Flag Default Description
--type (required) stdio or sse
--host 0.0.0.0 SSE bind host
--port 8080 SSE bind port
--target none Primary pentest target
--scope [] In-scope CIDRs (space-separated)
--model env var Overrides PENTESTAGENT_MODEL
--docker false Use DockerRuntime
--no-rag false Skip RAG initialisation
--no-mcp false Skip external MCP connections

TUI commands (quick reference)

Command Description
/assist <task> Single-shot instruction with tool execution
/agent <task> Autonomous single-agent loop
/crew <task> Multi-agent: orchestrator spawns specialised workers
/interact <task> Guided interactive chat
/target <host> Set target
/tools List available tools
/notes Show saved findings
/report Generate report from session
/mcp list/add Manage MCP servers
Esc Stop running agent

Key architectural patterns

  • Tool registration: Tools self-register via pentestagent/tools/loader.py.
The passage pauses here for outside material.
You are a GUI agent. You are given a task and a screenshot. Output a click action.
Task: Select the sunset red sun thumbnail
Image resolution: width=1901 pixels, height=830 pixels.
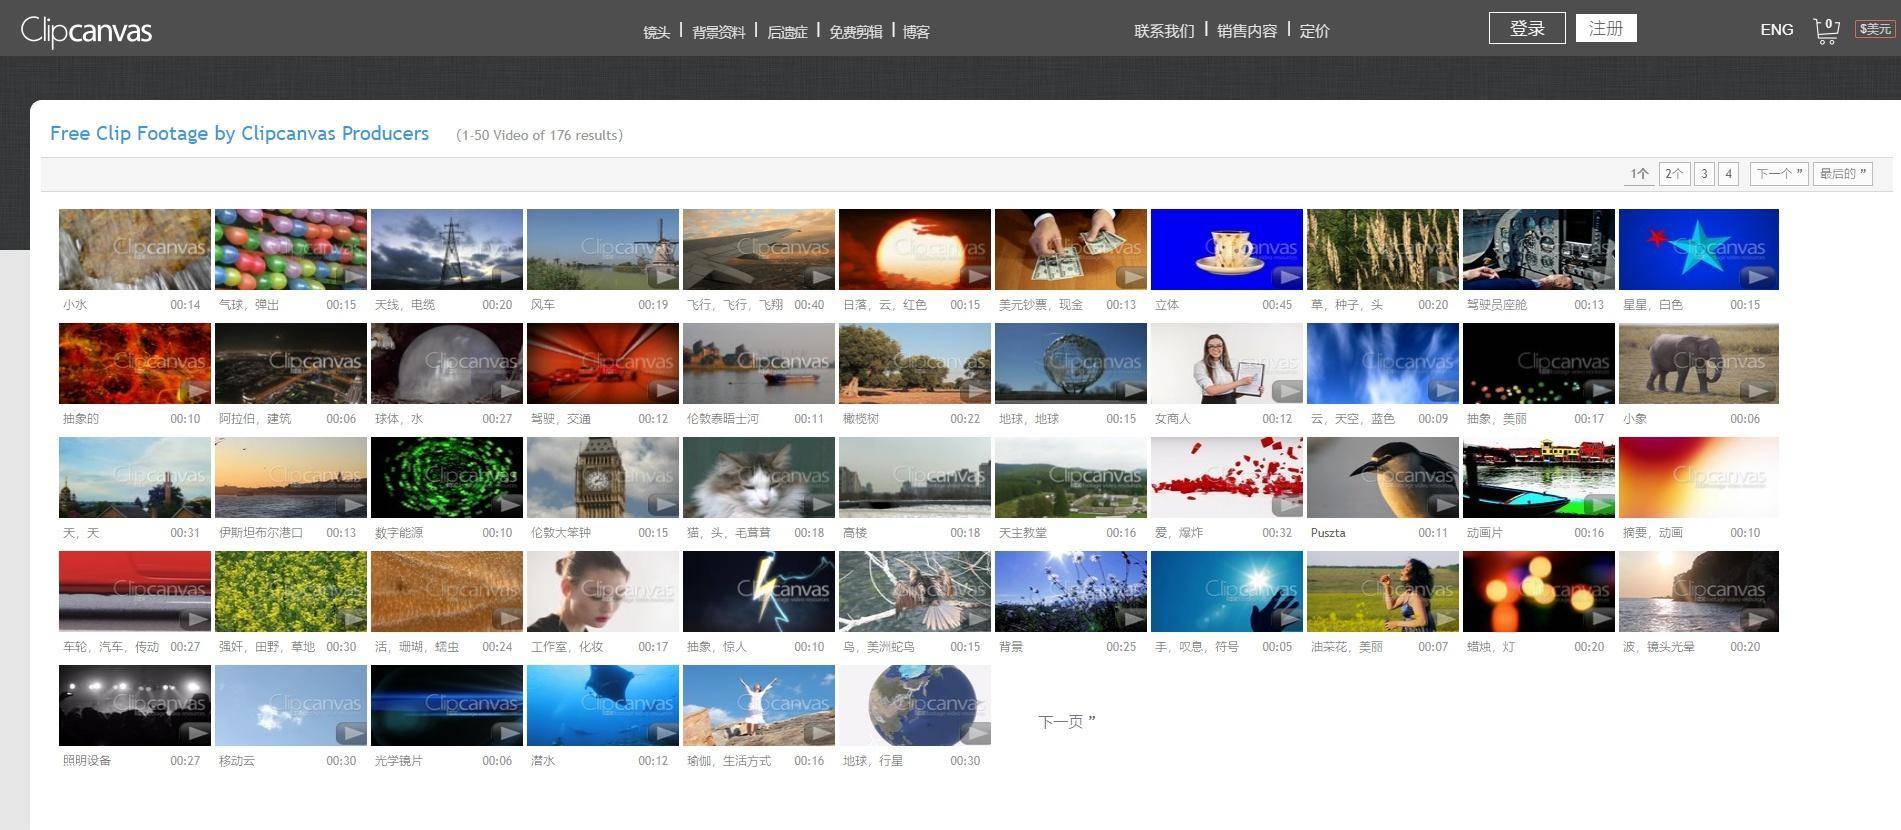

Add a new tool by creating a directory under pentestagent/tools/<name>/ with an __init__.py that registers it with the tool registry.
  • Modes: assist → single LLM call; agent → agentic loop; crew → CrewOrchestrator manages a WorkerPool; interact → streaming chat.
  • MCP server tools: run_task, run_task_async, await_tasks, get_task_result, list_tasks, cancel_task, list_tools, enable_tool, disable_tool, store_memory, retrieve_memory, get_logs, get_metrics.
  • Agent self-spawning (spawn_mcp_agent): running agent can spawn child agents as MCP servers over stdio, enabling hierarchical multi-agent workflows.
  • RAG tool optimizer: if an MCP server exposes >128 tools, a single mcp_<server>_rag_optimizer meta-tool replaces them and retrieves relevant subsets via embedding similarity.
  • Notes persistence: findings saved to loot/notes.json via the notes tool; categories: credential, vulnerability, finding, artifact.
  • ShadowGraph (crew mode only): builds a knowledge graph from notes to provide strategic context to the orchestrator.

Development

pip install -e ".[dev]"
pytest                       # Run tests
pytest --cov=pentestagent    # With coverage
black pentestagent           # Format
ruff check pentestagent      # Lint

Test config: pytest.ini_options in pyproject.toml, asyncio mode = auto.

Docker

docker compose build
docker compose run --rm pentestagent          # Base image
docker compose --profile kali run --rm pentestagent-kali   # Kali image

Only use against systems you have explicit written authorisation to test. Unauthorised access is illegal. MIT licence.